-- 任务说明 --
[1] 请将关于 Redis 主从复制的摘录中的句子“其实同步任务是由 cron 任务运行的。”译成英文。
[2] 关于 Redis 主从复制的摘录的代码片段中出现了哪些 C 函数名？请全部列出，包括被定义、被调用以及作为参数传入的函数。
[3] 从关于 Redis 主从复制的摘录的末尾处接着往下写。

-- 页面摘录 --
所以，slaveof 只是做简单的验证，然后设置了下 master 信息，然后就返回了。那么是谁在做同步的工作呢？

　　其实同步任务是由 cron 任务运行的。

3.2. 如何执行同步任务？

　　因为复制是比较耗性能的东西，如果和用户线程共享处理过程的话，将可能引起并发性能的。所以，redis使用异步 cron 任务的形式实现主从复制功能。

// server.c, 初始化server，注册 cron 
void initServer(void) {
    ...
    /* Create out timers, that's our main way to process background
     * operations. */
    // 添加 serverCron 到 eventLoop 中，以便后续可以执行定时脚本
    if (aeCreateTimeEvent(server.el, 1, serverCron, NULL, NULL) == AE_ERR) {
        serverPanic("Can't create event loop timers.");
        exit(1);
    }
    ...
}

// ae.c, 添加时间事件
long long aeCreateTimeEvent(aeEventLoop *eventLoop, long long milliseconds,
        aeTimeProc *proc, void *clientData,
        aeEventFinalizerProc *finalizerProc)

-- 所给资料 --
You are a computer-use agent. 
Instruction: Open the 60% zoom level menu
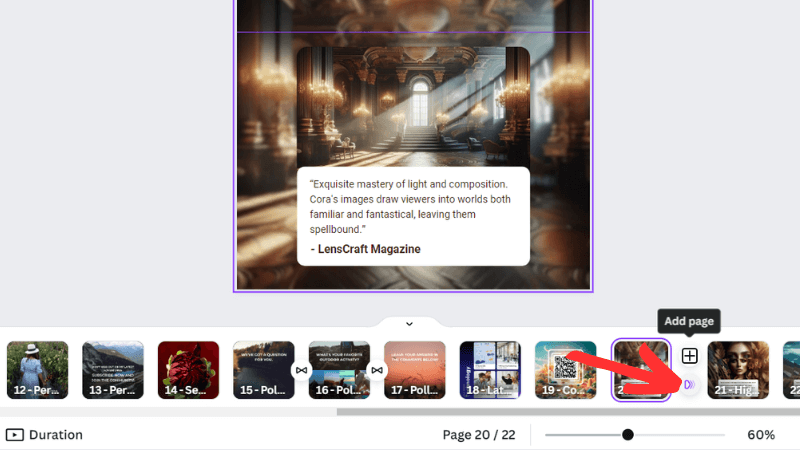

-- 参考答案 --
[1] In fact, the synchronization task is run by a cron task.

[2] initServer、aeCreateTimeEvent、serverCron、serverPanic、exit

[3]
{
    long long id = eventLoop->timeEventNextId++;
    aeTimeEvent *te;

    te = zmalloc(sizeof(*te));
    if (te == NULL) return AE_ERR;
    te->id = id;
    aeAddMillisecondsToNow(milliseconds,&te->when_sec,&te->when_ms);
    te->timeProc = proc;
    te->finalizerProc = finalizerProc;
    te->clientData = clientData;
    te->next = eventLoop->timeEventHead;
    eventLoop->timeEventHead = te;
    return id;
}
    
// server.c, 主脚本运行入口, 每1秒运行1次
int serverCron(struct aeEventLoop *eventLoop, long long id, void *clientData) {
    ...
    /* Replication cron function -- used to reconnect to master and
     * to detect transfer failures. */
    // 主从复制，连接 master，我们的入口
    run_with_period(1000) replicationCron();
    ...
    server.cronloops++;
    return 1000/server.hz;
}

// 重点入口: replicationCron()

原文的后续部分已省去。